Judging help

Judging is integral to this activity. Here are some resources to help people who are judging, and newer organizers or coaches. Additionally, if you're a debater with a parent who judges, make sure to add a paradigm on tabroom.

Paradigm

A judge's paradigm should reflect how they evaluate the round, and things they'd like to see/don't like to see. Most judges write about how they look at the round at the end, whether depending on impact weighing, evidence comparison, efficient extensions, etc. Write down any dislikes, such as rude behavior or speaking too quickly. Write down things you appreciate, like good signposting and jokes in crossfire. Judges should also include their level of debate experience - are they a coach who's debated for years, or a parent who's entirely new to debate? What you include helps debaters deliver a better round and adapt. For a nice template, visit the TOC website and download the judge philosophy template, first link on the page.

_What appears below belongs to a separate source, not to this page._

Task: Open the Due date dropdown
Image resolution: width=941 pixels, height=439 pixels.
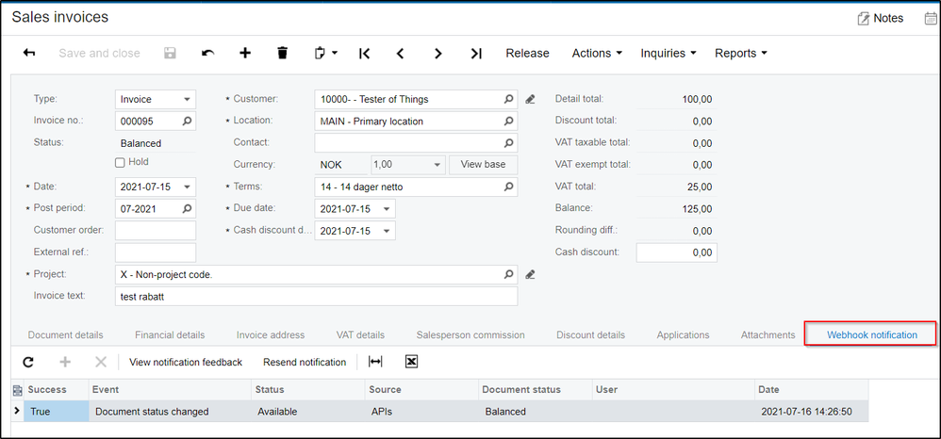Action: click(388, 208)
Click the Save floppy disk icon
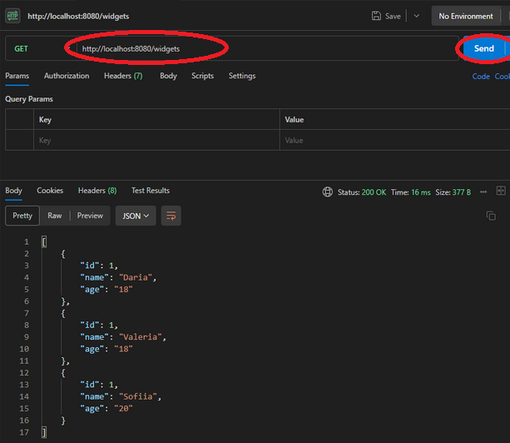This screenshot has width=510, height=443. tap(378, 16)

To access paradigms, go to tabroom, click on your email address at the top right, and click "paradigm" in the sidebar. There, you should edit your (or your parent's) paradigm to reflect their judging preferences. Here are some example paradigms I liked.

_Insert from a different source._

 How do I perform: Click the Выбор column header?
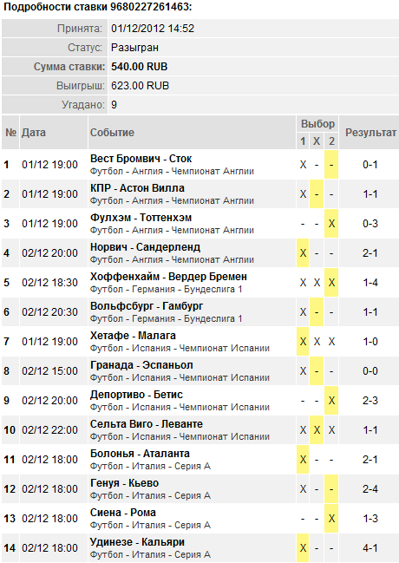click(x=317, y=124)
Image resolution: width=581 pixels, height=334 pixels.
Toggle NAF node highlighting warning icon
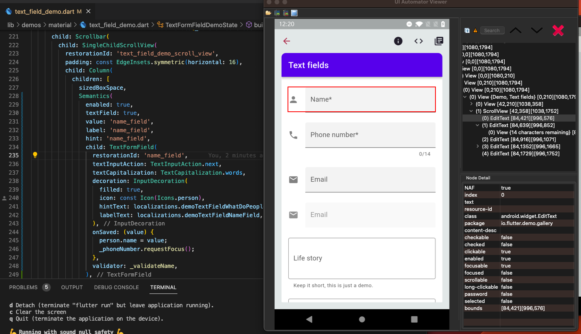coord(476,30)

Mine: https://www.tabroom.com/index/paradigm.mhtml?judge_person_id=60245

Devesh Kodnani: https://www.tabroom.com/index/paradigm.mhtml?judge_person_id=15436

Eden Medina: https://www.tabroom.com/index/paradigm.mhtml?judge_person_id=33447

Jacqueline Wei: https://www.tabroom.com/index/paradigm.mhtml?judge_person_id=53935

Daniel Wang: https://www.tabroom.com/index/paradigm.mhtml?judge_person_id=26043

Judging guide

Before round

The number one piece of advice I can give to judges is to make your preferences clear. If you are explicit about what you want to see in the round, how they'll convince you, then at that point it's the debaters' job to convince you based on those preferences. Being unclear just means they'll take a suboptimal approach to winning your ballot, not a great way to have a good round. As long as you can achieve that, debaters really can't complain about your decision, it's their job to convince you who won, and not the other way around.

Evaluating rounds

You should try to look at the round impartially. What exactly happens when you affirm the resolution? Teams should make clear those effects, whether the pro side talking about the benefits of affirming and the con team explaining the harms. Teams should have done comparative analysis as to why their benefits are more important than their opponent's harms, or vice versa. Decide whether affirming or negating is the better option, and vote!

The ballot

As a competitor, write as much as possible about what led you to your decision. The most frustrating ballots aren't losing ones, but ones where the judge adds little to no feedback, explanation as to why they voted in that particular way. Anything that influenced your decision, maybe the conduct of one of the competitors, an argument made in the round, a choice made in one of the speeches, whatever brought you to your conclusion to affirm/negate the resolution, should be written down in the RFD. If you have feedback, maybe something individual debaters did that you liked/didn't like, or stuff you'd like to tell them about the round, you can leave it in the individual comments section.